Financial institutions face capacity planning and job scheduling challenges in hybrid cloud and on-premise grid environments, where both resource requirements and execution durations exhibit dual uncertainty. Method: This paper proposes a co-optimization framework that jointly minimizes resource provisioning while maximizing service quality—specifically, on-time completion rate. Innovatively, it is the first to jointly model resource and duration uncertainty within capacity planning, employing a constraint programming framework based on paired sampling that integrates deterministic estimation with stochastic sampling for efficient approximate optimization. Contribution/Results: Experiments demonstrate that the method significantly reduces peak resource demand compared to manual scheduling, while maintaining a high on-time completion rate—validating its effectiveness in balancing these conflicting objectives under uncertainty.

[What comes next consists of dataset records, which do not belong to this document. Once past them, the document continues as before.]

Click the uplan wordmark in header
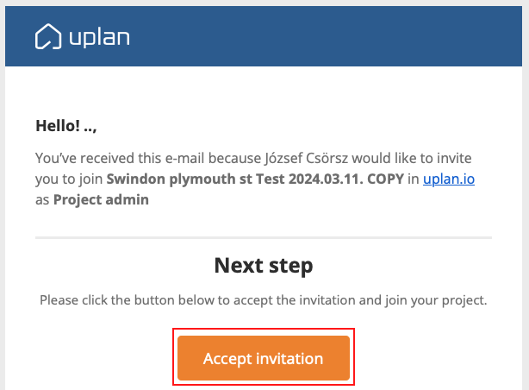Screen dimensions: 529x390 (100, 38)
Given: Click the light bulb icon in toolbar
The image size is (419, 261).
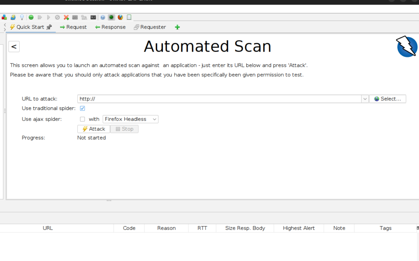Looking at the screenshot, I should [x=22, y=17].
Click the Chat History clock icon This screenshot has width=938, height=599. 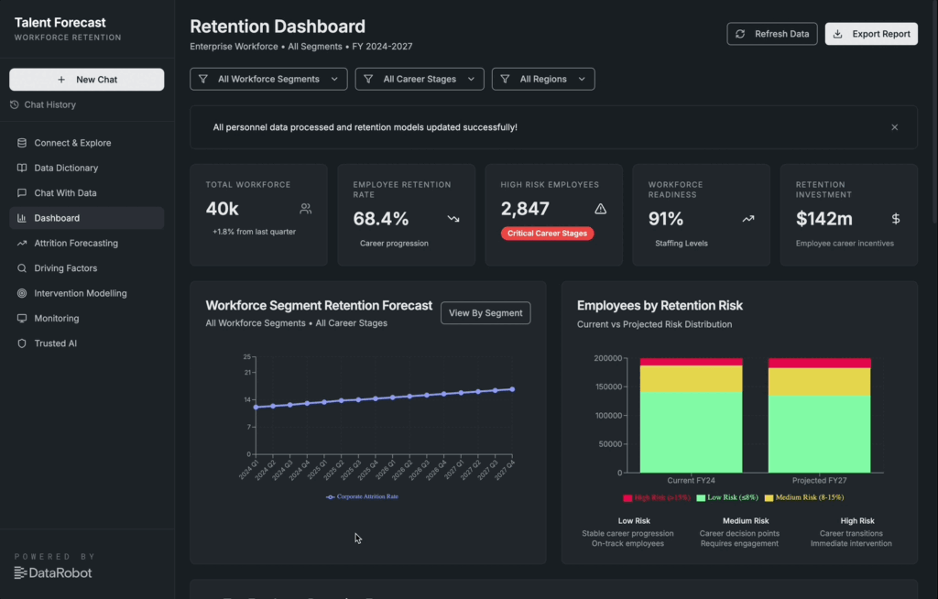pos(15,105)
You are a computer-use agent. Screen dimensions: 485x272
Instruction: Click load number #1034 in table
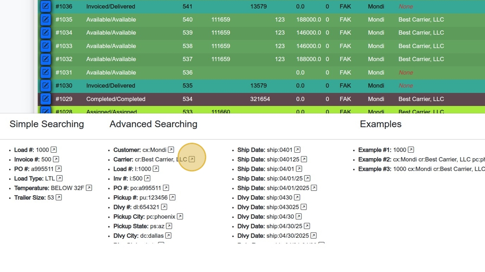coord(64,33)
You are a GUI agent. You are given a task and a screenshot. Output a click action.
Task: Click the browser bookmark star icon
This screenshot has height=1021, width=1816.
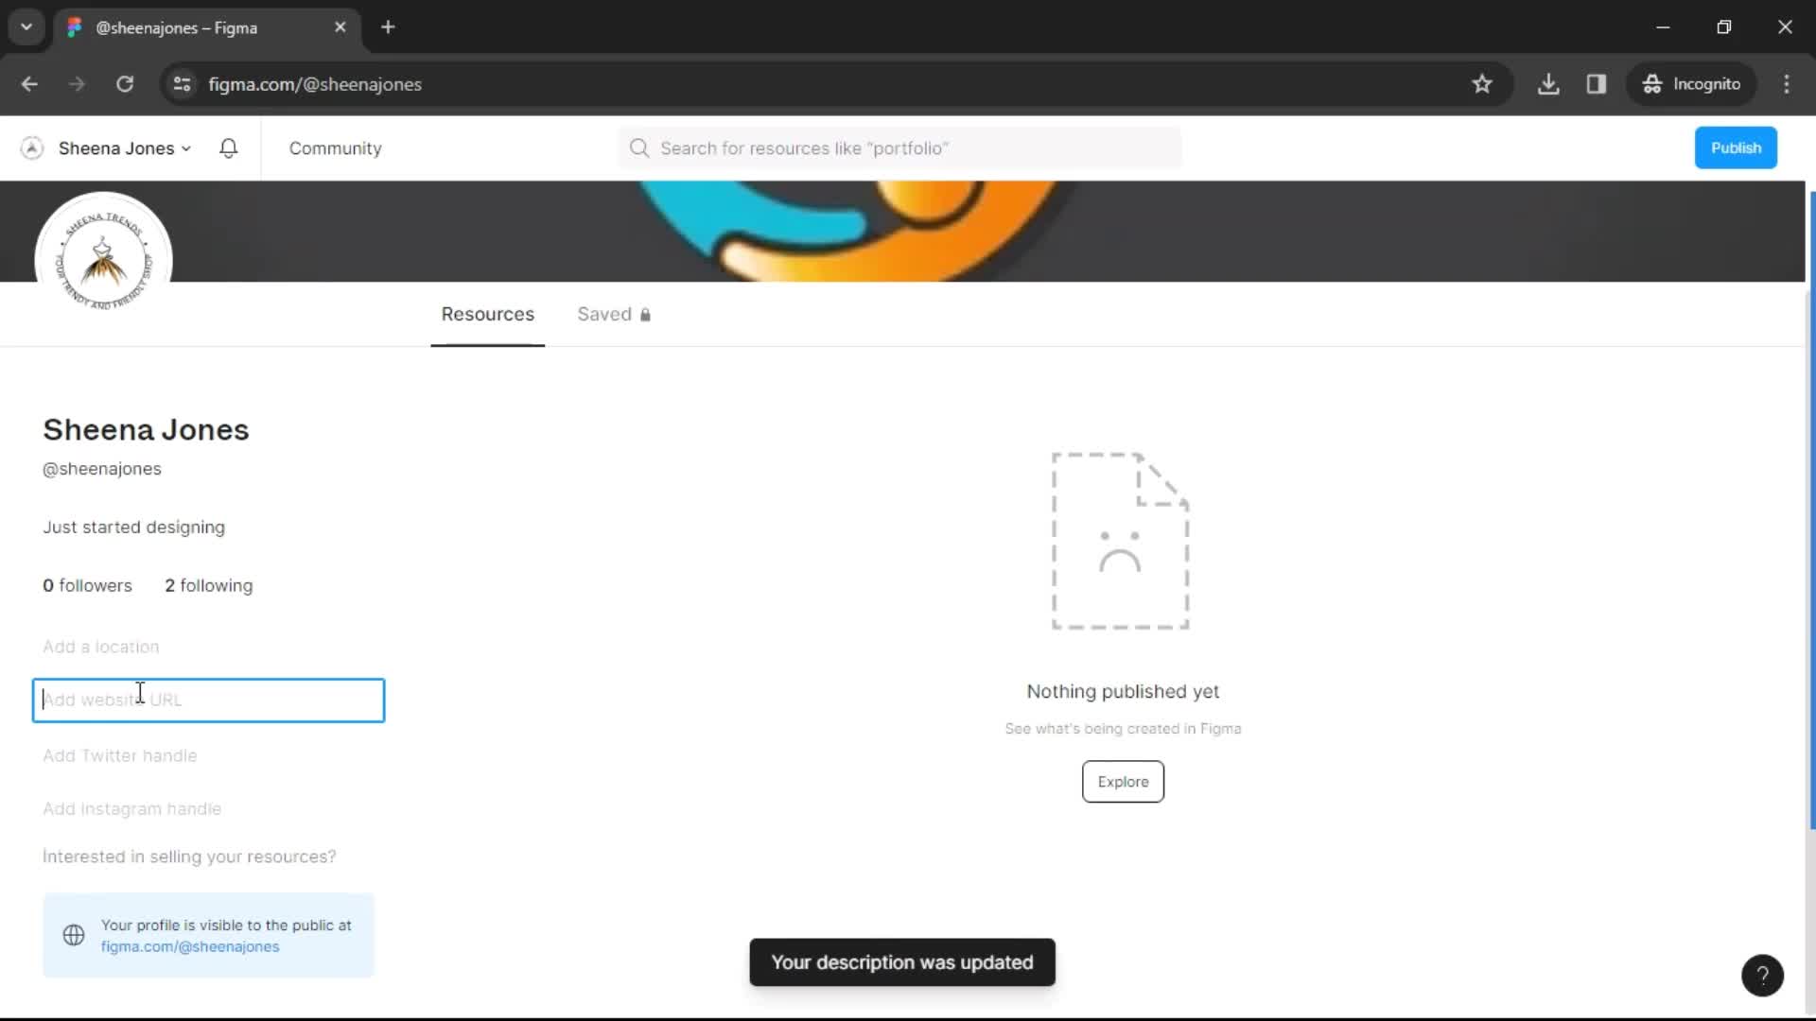[x=1482, y=83]
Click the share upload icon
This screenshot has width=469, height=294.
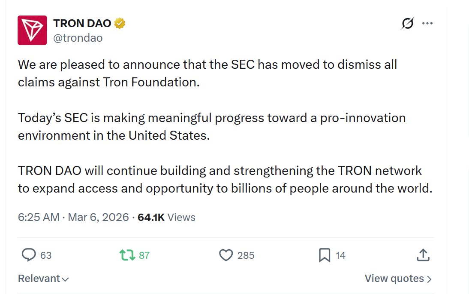(x=423, y=255)
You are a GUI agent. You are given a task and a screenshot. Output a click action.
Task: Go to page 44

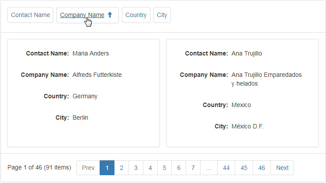point(226,168)
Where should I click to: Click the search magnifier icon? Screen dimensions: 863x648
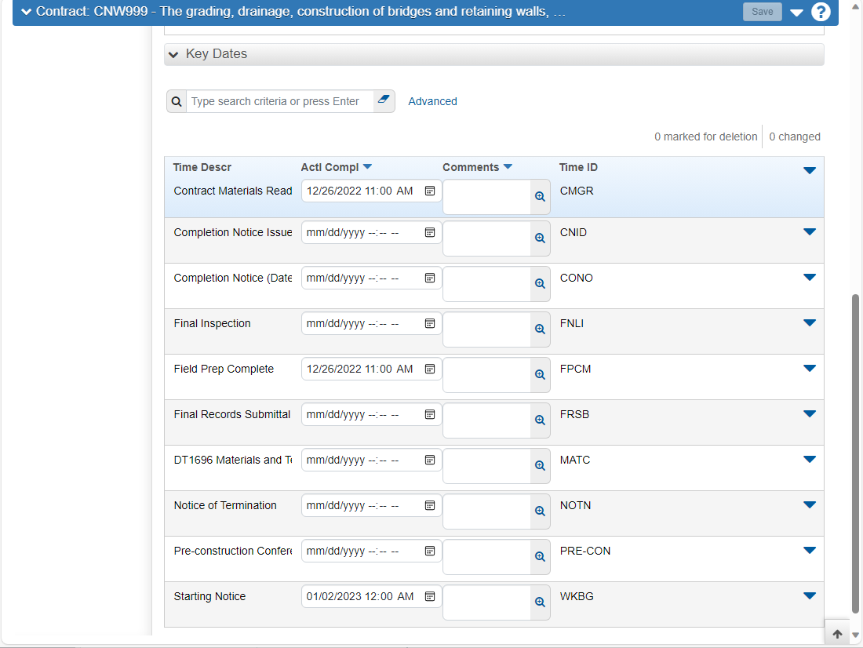(x=177, y=102)
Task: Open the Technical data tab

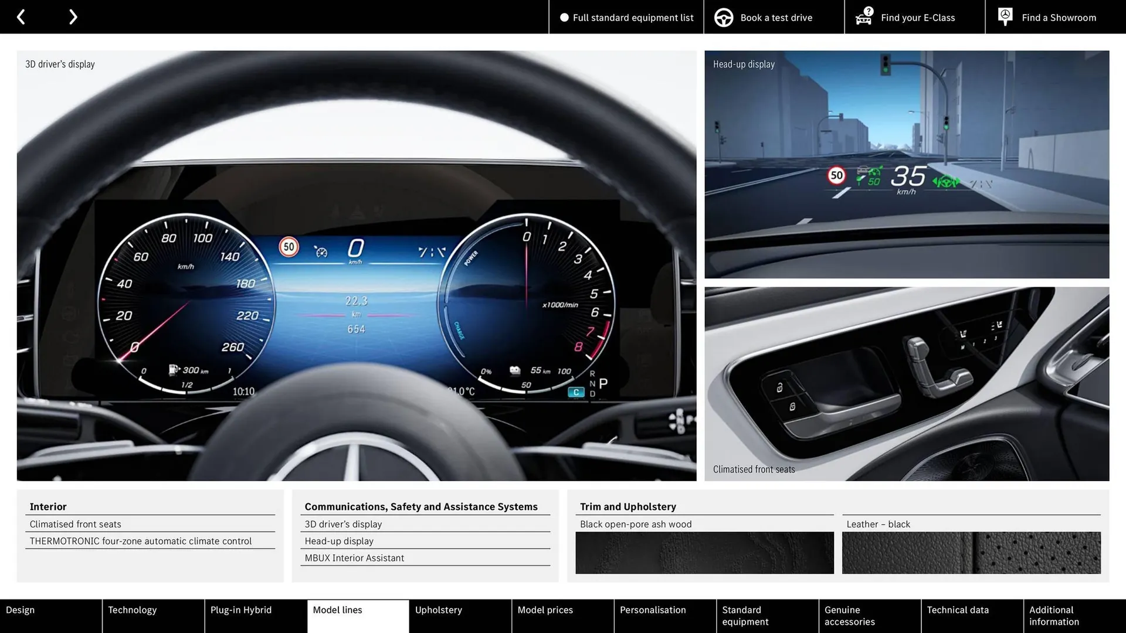Action: tap(971, 616)
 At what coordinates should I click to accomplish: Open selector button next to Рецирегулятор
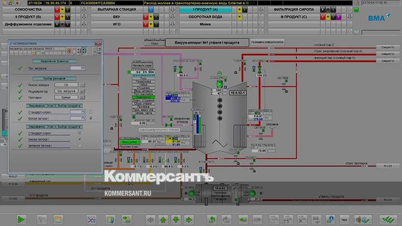82,90
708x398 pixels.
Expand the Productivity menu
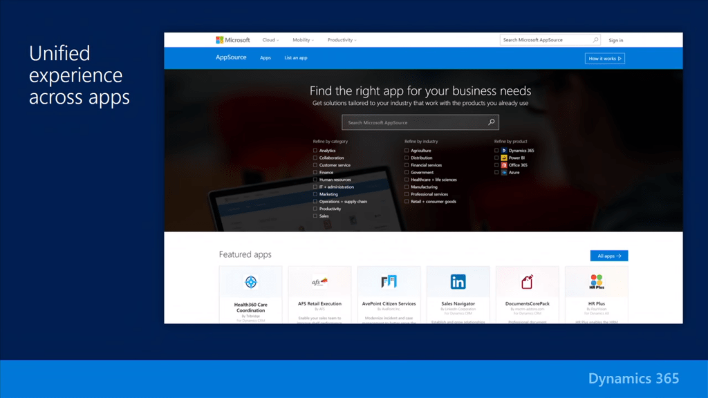(x=342, y=39)
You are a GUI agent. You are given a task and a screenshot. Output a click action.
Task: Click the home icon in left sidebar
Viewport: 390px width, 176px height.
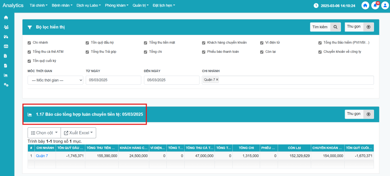point(6,17)
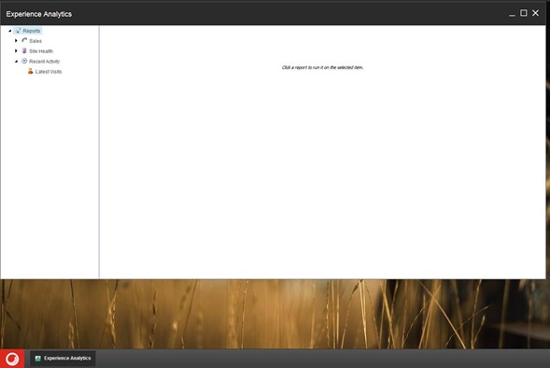Image resolution: width=550 pixels, height=368 pixels.
Task: Expand the Sales tree node
Action: [x=16, y=41]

Organizations around the world schedule jobs (programs) regularly to perform various tasks dictated by their end users. With the major movement towards using a cloud computing infrastructure, our organization follows a hybrid approach with both cloud and on-prem servers. The objective of this work is to perform capacity planning, i.e., estimate resource requirements, and job scheduling for on-prem grid computing environments. A key contribution of our approach is handling uncertainty in both resource usage and duration of the jobs, a critical aspect in the finance industry where stochastic market conditions significantly influence job characteristics. For capacity planning and scheduling, we simultaneously balance two conflicting objectives: (a) minimize resource usage, and (b) provide high quality-of-service to the end users by completing jobs by their requested deadlines. We propose approximate approaches using deterministic estimators and pair sampling-based constraint programming. Our best approach (pair sampling-based) achieves much lower peak resource usage compared to manual scheduling without compromising on the quality-of-service.